* **Exercise goal**: Return the following from the records below: each line, word for word, starting with the line that contains "The width and height of the screenshot is (339, 307)." and going on through the line that contains "This screenshot has width=1256, height=626.", with nothing outside that range.

* **Working data**:

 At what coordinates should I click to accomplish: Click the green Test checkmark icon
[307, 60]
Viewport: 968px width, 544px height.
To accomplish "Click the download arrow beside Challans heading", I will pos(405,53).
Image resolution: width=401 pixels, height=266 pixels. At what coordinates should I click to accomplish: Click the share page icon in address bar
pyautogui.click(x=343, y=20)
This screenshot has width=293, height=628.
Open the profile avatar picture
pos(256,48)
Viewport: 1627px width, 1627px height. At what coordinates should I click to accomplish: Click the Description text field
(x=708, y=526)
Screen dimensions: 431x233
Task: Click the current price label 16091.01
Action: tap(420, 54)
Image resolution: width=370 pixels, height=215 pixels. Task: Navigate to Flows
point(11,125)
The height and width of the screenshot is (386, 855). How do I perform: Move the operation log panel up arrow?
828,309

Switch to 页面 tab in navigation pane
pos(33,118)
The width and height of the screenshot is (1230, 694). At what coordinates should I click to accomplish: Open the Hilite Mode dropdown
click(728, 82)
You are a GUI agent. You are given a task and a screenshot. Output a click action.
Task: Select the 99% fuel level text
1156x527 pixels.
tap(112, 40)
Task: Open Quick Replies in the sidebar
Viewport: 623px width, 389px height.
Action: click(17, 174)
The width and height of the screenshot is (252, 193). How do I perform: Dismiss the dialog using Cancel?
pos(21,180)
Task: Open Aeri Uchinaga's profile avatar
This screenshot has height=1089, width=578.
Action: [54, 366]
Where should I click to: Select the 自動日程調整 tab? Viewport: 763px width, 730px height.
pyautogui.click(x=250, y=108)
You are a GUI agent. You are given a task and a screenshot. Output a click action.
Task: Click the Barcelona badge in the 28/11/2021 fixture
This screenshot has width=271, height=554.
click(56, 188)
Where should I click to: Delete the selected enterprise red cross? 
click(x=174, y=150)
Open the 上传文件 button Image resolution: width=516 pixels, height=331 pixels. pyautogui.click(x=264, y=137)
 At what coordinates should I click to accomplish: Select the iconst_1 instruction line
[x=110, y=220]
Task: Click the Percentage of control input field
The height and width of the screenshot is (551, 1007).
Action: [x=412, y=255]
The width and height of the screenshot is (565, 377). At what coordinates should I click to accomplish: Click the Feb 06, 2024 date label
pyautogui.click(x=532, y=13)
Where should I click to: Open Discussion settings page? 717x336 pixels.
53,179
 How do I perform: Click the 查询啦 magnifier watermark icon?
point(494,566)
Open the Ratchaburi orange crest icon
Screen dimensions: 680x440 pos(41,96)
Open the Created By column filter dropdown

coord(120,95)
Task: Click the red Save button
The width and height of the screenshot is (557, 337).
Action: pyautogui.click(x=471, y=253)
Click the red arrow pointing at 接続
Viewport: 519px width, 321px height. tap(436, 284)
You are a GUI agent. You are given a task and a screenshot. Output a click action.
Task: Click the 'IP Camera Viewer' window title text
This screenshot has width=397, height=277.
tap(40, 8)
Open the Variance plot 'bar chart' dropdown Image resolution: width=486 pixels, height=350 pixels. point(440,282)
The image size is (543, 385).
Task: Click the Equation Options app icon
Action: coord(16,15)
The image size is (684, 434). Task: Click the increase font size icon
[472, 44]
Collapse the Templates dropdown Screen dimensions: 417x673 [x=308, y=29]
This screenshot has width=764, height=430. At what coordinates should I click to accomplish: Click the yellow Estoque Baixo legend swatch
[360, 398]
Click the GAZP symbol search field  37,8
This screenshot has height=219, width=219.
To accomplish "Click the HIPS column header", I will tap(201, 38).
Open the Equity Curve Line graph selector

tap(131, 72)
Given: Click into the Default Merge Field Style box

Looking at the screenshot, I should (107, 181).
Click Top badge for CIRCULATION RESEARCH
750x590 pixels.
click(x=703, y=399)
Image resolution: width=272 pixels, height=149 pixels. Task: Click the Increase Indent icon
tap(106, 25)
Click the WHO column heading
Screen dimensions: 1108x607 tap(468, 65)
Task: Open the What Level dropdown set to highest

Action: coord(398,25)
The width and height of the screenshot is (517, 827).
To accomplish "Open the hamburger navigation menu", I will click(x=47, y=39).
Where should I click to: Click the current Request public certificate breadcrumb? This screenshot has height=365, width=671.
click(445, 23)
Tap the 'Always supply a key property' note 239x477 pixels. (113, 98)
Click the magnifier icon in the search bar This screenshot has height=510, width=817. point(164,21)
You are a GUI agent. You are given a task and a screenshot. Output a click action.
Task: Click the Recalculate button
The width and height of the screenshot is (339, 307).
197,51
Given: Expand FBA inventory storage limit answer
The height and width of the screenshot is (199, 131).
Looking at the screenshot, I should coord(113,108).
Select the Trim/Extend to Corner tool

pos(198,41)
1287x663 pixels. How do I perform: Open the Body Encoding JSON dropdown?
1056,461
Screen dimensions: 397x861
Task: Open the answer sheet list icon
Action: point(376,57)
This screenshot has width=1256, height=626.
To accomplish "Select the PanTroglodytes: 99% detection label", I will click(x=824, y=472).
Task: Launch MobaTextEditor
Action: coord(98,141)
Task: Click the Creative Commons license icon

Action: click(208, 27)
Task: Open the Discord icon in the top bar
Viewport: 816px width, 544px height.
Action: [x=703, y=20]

* **Solution to the exercise**:
The width and height of the screenshot is (339, 307).
197,51
Given: Expand FBA inventory storage limit answer
The height and width of the screenshot is (199, 131).
Looking at the screenshot, I should coord(113,108).
Select the Trim/Extend to Corner tool

pos(198,41)
1287x663 pixels. How do I perform: Open the Body Encoding JSON dropdown?
1056,461
Screen dimensions: 397x861
Task: Open the answer sheet list icon
Action: point(376,57)
This screenshot has width=1256, height=626.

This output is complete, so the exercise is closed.